With leaders, you can usually feel a presentation of self that they engage when they get behind their podium. It is a specific artificial version of themselves that they’ve vetted to be displayed especially with God as witness. Their voice raises an octave or they move their eyes on cue, and you can tell they are performing. But seeing my mom on the pulpit that day she felt more real than I’ve ever seen her before. As if she was meeting herself for the first time. Then she laid herself bare as she testified about her feelings of loneliness and sorrow. And how she burst into tears when Sister Taylor gave her a hug this morning because she forgot what it felt like to be touched with such care. It was then that she filled me. I sobbed listening to her testimony and at how disgustingly human she had been all along. She told me I must always know God even when I don’t believe I must know God. She was pleading. It was her way of giving me the parts of herself I needed that were lost in the years of her own story. She was giving me air and throwing me into the sky. In knowing god I found you.

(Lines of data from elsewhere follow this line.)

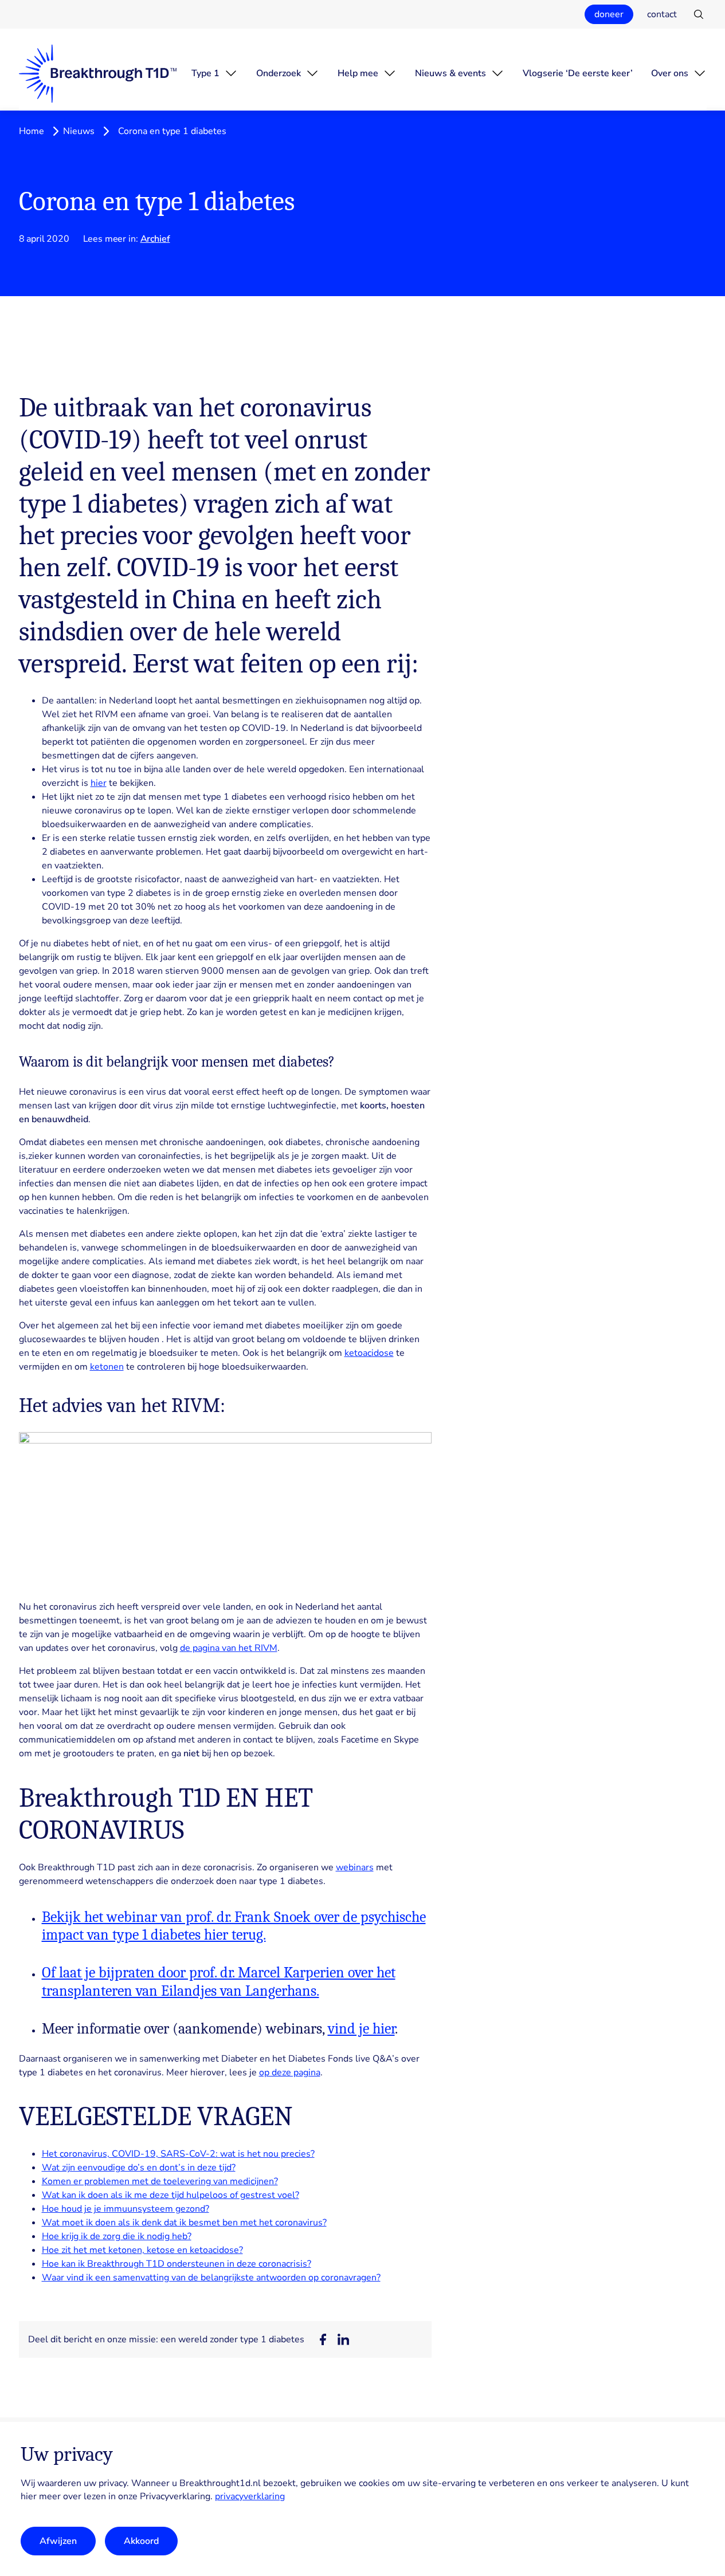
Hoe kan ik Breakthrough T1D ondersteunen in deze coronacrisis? (176, 2264)
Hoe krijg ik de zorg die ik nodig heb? (116, 2236)
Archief (155, 239)
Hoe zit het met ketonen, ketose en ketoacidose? (142, 2250)
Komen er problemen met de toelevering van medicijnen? (160, 2181)
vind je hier (361, 2029)
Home (31, 131)
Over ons (669, 73)
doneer (609, 14)
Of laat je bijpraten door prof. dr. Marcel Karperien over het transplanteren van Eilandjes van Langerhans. (218, 1982)
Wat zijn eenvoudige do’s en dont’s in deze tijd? (139, 2167)
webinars (355, 1867)
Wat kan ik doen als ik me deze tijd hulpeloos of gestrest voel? (170, 2195)
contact (662, 14)
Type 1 (205, 73)
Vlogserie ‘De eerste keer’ (578, 73)
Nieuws (79, 131)
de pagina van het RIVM (228, 1648)
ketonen (107, 1366)
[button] (322, 2339)
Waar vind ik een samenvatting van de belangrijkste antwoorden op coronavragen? (211, 2277)
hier (99, 783)
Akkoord (141, 2541)
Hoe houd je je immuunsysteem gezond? (125, 2209)
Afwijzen (58, 2541)
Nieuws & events (450, 73)
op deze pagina (289, 2072)
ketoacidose (369, 1353)
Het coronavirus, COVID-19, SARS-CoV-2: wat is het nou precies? (178, 2154)
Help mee (358, 73)
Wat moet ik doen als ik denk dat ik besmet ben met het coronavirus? (184, 2222)
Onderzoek (278, 73)
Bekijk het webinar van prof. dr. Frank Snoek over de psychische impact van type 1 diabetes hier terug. (234, 1926)
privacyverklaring (250, 2497)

I lost the love of my life and I wish you would call me. I wish you would tell me I will be loved bigger. That I am loved. That being left doesn’t make it less real. It doesn't make me less. I wish you would tell me one day I’ll look back and be glad he left when he did. And those holes from the pieces of me that he still holds are only garden beds for new growth. I wish she was here in my bed to hold me while I cried. I wish she would hold me. I wish I could hate her. And be angry and scream. I wish she would love me in a way that fits. I would tell her she should feel awful for disappearing when she was needed most. That she isn’t allowed to be sad and be a mother. I wish I could make her hate herself as much as I hate me. And that she would love me anyway. Could she love me then? Could she love me through hate, how I’ve loved her?